** START OF AVAILABLE RECORDS **
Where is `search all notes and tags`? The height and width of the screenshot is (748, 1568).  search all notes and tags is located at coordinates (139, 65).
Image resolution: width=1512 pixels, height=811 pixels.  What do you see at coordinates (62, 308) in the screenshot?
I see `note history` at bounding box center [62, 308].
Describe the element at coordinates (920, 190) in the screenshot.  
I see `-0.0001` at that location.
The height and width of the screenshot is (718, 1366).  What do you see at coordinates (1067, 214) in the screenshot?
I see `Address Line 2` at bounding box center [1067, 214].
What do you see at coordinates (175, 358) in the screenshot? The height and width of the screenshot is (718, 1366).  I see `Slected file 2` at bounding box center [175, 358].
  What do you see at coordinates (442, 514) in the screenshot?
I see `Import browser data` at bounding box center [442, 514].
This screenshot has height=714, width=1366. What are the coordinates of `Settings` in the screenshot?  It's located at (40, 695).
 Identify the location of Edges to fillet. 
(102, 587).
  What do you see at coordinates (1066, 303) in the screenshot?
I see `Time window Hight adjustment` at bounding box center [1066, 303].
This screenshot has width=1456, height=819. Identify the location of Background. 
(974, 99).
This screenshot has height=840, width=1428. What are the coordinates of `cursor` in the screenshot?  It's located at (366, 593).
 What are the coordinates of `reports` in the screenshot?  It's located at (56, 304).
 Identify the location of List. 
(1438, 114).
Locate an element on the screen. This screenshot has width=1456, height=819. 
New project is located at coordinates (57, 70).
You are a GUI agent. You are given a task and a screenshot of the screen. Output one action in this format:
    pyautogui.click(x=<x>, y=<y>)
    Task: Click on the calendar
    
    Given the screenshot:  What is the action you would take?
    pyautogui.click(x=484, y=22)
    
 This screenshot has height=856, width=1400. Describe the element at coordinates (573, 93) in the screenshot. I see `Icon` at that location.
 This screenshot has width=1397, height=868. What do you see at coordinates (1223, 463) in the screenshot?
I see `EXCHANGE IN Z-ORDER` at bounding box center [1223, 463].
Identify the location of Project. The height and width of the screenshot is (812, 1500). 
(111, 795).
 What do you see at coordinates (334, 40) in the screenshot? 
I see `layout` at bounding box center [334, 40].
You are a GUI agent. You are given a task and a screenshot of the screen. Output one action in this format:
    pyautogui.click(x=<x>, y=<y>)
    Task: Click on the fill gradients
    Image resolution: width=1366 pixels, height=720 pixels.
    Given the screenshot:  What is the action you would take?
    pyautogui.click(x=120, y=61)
** END OF AVAILABLE RECORDS **
DIRECTIONS: Format the listing lines as a JSON list of strings, one string per line and no blank lines, starting at the line containing "Image resolution: width=1512" and ending after the line containing "(1438, 114).".

CORRECT OUTPUT:
[
  "Image resolution: width=1512 pixels, height=811 pixels.  What do you see at coordinates (62, 308) in the screenshot?",
  "I see `note history` at bounding box center [62, 308].",
  "Describe the element at coordinates (920, 190) in the screenshot.  ",
  "I see `-0.0001` at that location.",
  "The height and width of the screenshot is (718, 1366).  What do you see at coordinates (1067, 214) in the screenshot?",
  "I see `Address Line 2` at bounding box center [1067, 214].",
  "What do you see at coordinates (175, 358) in the screenshot? The height and width of the screenshot is (718, 1366).  I see `Slected file 2` at bounding box center [175, 358].",
  "  What do you see at coordinates (442, 514) in the screenshot?",
  "I see `Import browser data` at bounding box center [442, 514].",
  "This screenshot has height=714, width=1366. What are the coordinates of `Settings` in the screenshot?  It's located at (40, 695).",
  " Identify the location of Edges to fillet. ",
  "(102, 587).",
  "  What do you see at coordinates (1066, 303) in the screenshot?",
  "I see `Time window Hight adjustment` at bounding box center [1066, 303].",
  "This screenshot has width=1456, height=819. Identify the location of Background. ",
  "(974, 99).",
  "This screenshot has height=840, width=1428. What are the coordinates of `cursor` in the screenshot?  It's located at (366, 593).",
  " What are the coordinates of `reports` in the screenshot?  It's located at (56, 304).",
  " Identify the location of List. ",
  "(1438, 114)."
]